**Your instructions**
With the material below, print exactly the lines between the line holding "Click the NYC Mesh Node 13967 marker dot" and the line holding "Where should I click to: Click", inclusive. Add nothing else.

**Exercise material**
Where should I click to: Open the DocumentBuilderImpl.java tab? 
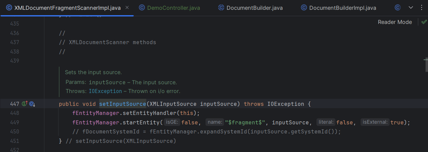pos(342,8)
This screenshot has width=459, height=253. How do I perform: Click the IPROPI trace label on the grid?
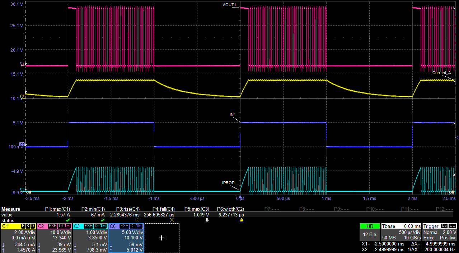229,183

...

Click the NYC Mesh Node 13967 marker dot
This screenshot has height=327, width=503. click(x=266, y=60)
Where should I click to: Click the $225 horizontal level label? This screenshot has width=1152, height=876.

...

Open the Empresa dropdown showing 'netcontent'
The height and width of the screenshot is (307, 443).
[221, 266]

**Task result**
Click the NYC Mesh Node 13967 marker dot
This screenshot has height=327, width=503. click(x=266, y=60)
Where should I click to: Click the $225 horizontal level label? This screenshot has width=1152, height=876.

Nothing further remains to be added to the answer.